Word and element pointing entries:
○ ○ ○ ○

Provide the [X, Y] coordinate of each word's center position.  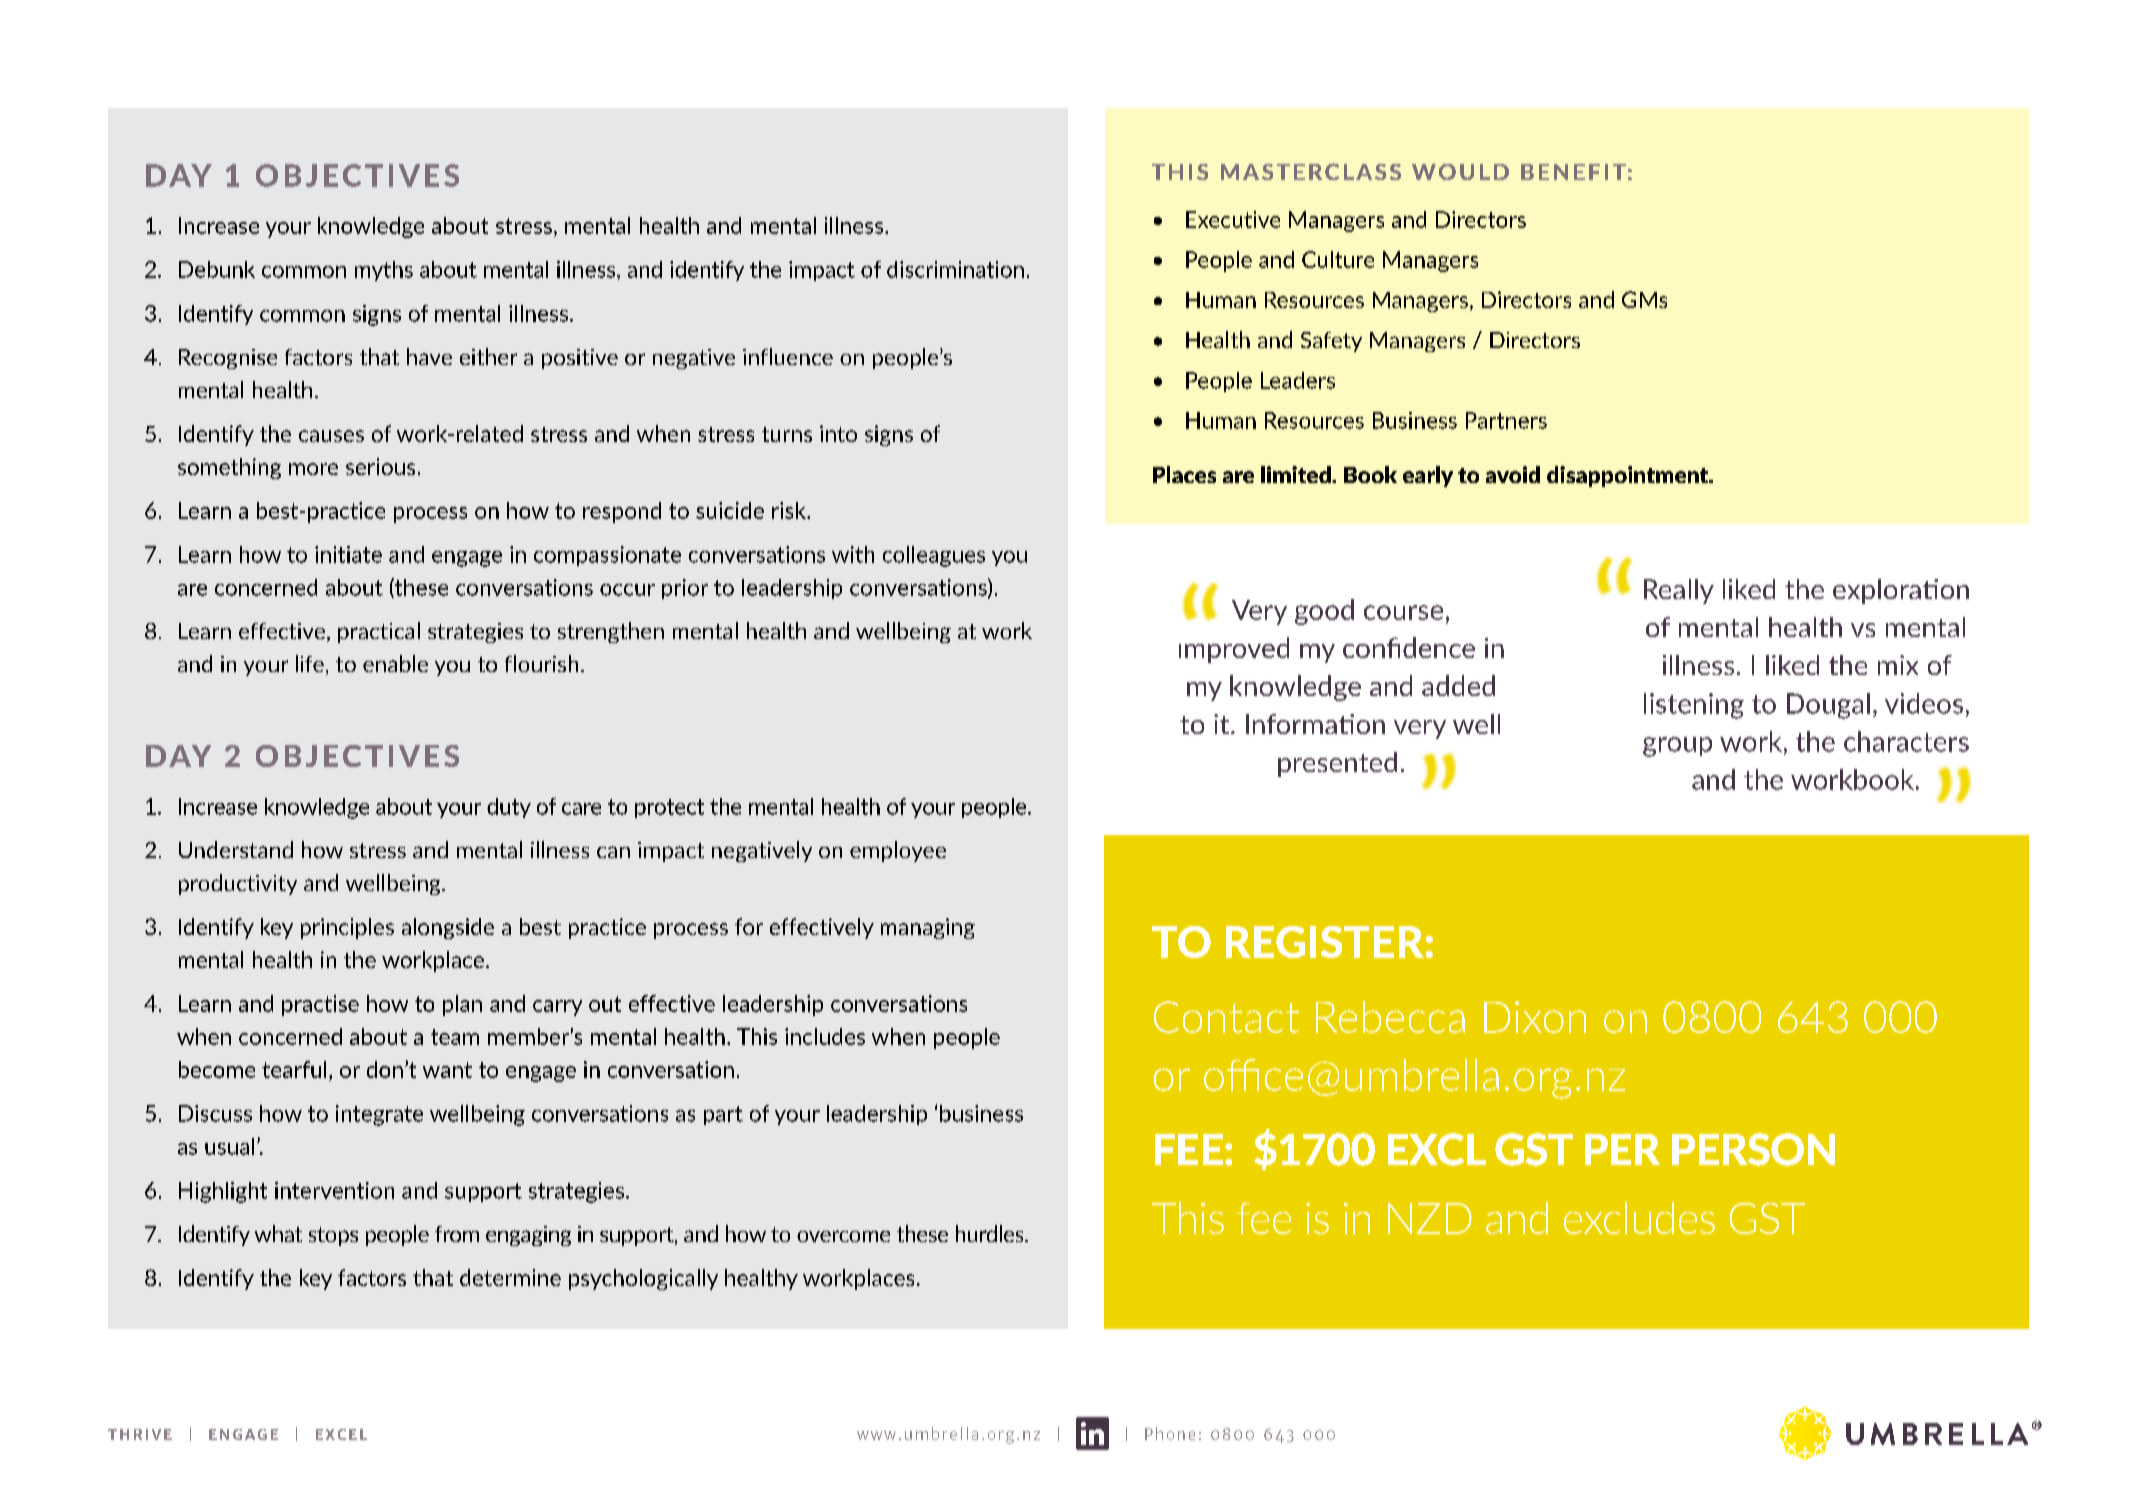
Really [1679, 591]
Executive [1233, 219]
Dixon [1535, 1017]
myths [384, 271]
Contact [1226, 1017]
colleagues [934, 556]
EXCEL [341, 1434]
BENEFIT [1573, 172]
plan [462, 1005]
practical [379, 632]
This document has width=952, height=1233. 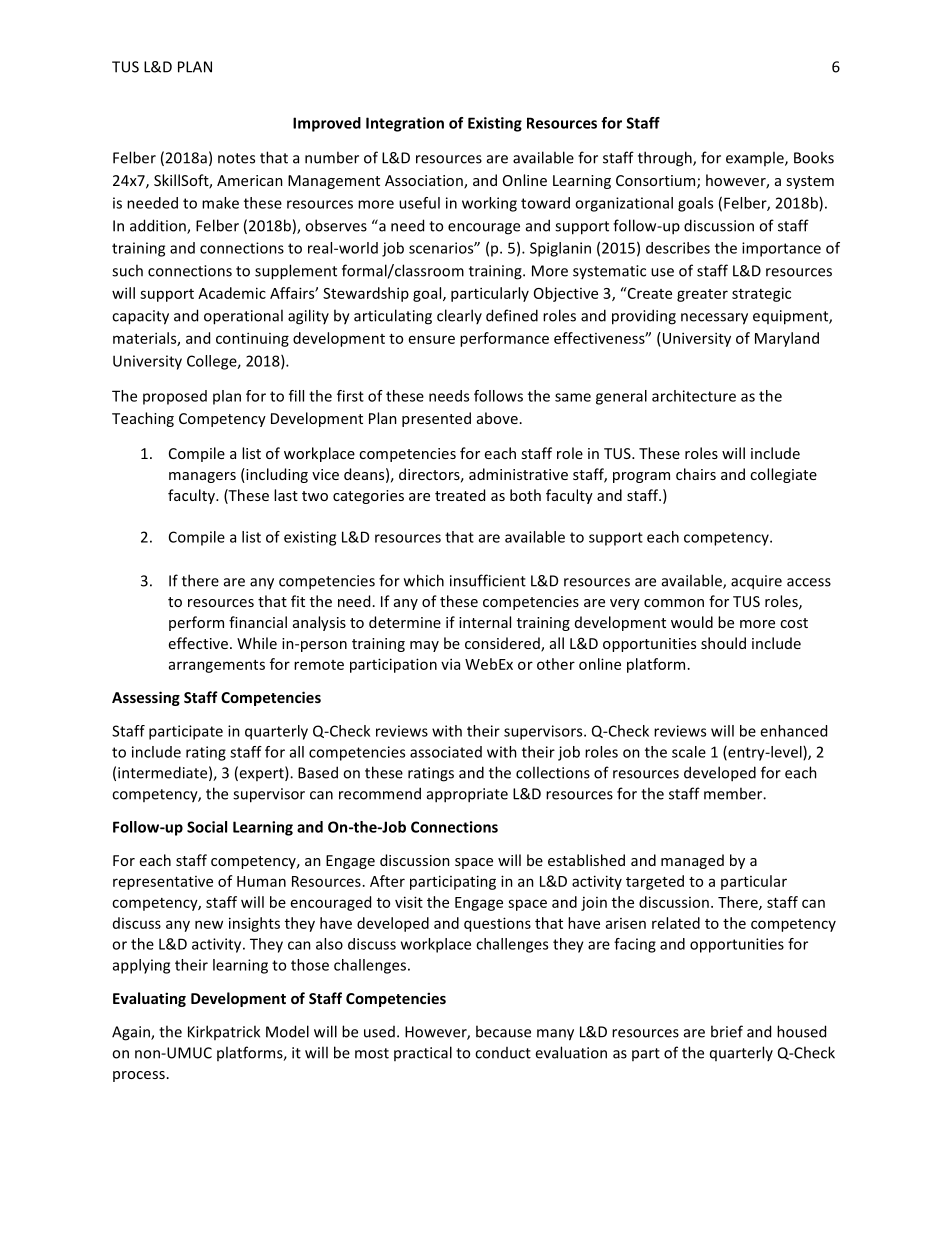 I want to click on conduct, so click(x=503, y=1053).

○ ○ ○ ○

Put everything from the start of the lines above down to the line containing "practical [379, 632]", both ends included, into a numbered list, skipping any blank lines. Leave the pictures out.

EXERCISE RESULT:
1. Provide the [X, Y] coordinate of each word's center position.  
2. Really [1679, 591]
3. Executive [1233, 219]
4. Dixon [1535, 1017]
5. myths [384, 271]
6. Contact [1226, 1017]
7. colleagues [934, 556]
8. EXCEL [341, 1434]
9. BENEFIT [1573, 172]
10. plan [462, 1005]
11. practical [379, 632]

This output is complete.